Let L be the maximum length any code word is permitted to have. Let p1, …, pn be the frequencies of the symbols of the alphabet to be encoded. We first sort the symbols so that pi ≤ pi+1. Create L coins for each symbol, of denominations 2−1, …, 2−L, each of numismatic value pi. Use the package-merge algorithm to select the set of coins of minimum numismatic value whose denominations total n − 1. Let hi be the number of coins of numismatic value pi selected. The optimal length-limited Huffman code will encode symbol i with a bit string of length hi."
Upvotes: 2
Views: 2545
Reputation: 25532
Yes, it's just a way to build a Huffman code that has limit on codeword length.

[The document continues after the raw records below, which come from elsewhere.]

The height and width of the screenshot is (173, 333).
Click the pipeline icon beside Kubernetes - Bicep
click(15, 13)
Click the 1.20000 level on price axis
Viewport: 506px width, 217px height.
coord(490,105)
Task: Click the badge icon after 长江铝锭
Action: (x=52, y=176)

A Huffman code encodes every letter of the alphabet with a binary string that can be uniquely determined. For example, if your alphabet is {A, B, C} and A is more common than B and C, the following encoding can work well:
A - 0
B - 10
C - 11
An encoded string such as 0010110 can be uniquely encoded, because the length of the encoding bit string is defined already by the Huffman code (here --- every string that begins with 0 has length 1, and every string that beings with 1 has length 2). So the string decodes to 0|0|10|11|0 = AABCA.
Now the "problem" in constructing Huffman codes is how to select the encoding bit strings so that the resulting encodings are on the average as short as possible. In your problem there is an additional constraint that the length of any code word cannot exceed L. The general idea is to use shorter strings to encode more common symbols.
The details of the package-merge algorithm aren't important, as the key is that you use an algorithm to select "set of coins of minimum numismatic value whose denominations total n - 1". If you have coins with denominations 2−1, 2−2, ..., and you want to build total value of 100 cents out of them, you can think of this process as having first a coin of value 100, and then splitting it to two 50 cents (2−1), and then continuing to split your coins in half as long as you want, e.g. 50 cents + 25 cents + 12.5 cents + 12.5 cents. This corresponds to the construction of a binary tree; whenever you split a coin, you create an internal node in a binary tree and add two leaves on one level deeper.
Now the idea of minimizing the numismatic value is that those "coins" that are linked to "higher frequency" symbols are more expensive to use, so you want to split those coins less, corresponding to having shorter codes.
The details are left as an exercise to the reader.
Upvotes: 1
Reputation: 12592
Maybe it is just an alternative way to build a huffman code. Have you looked at http://cbloomrants.blogspot.com/2010/07/07-02-10-length-limitted-huffman-codes.html? IMO the package-merge algorithm isn't building a huffman tree. You want to look for the Golomb Code.
Upvotes: 1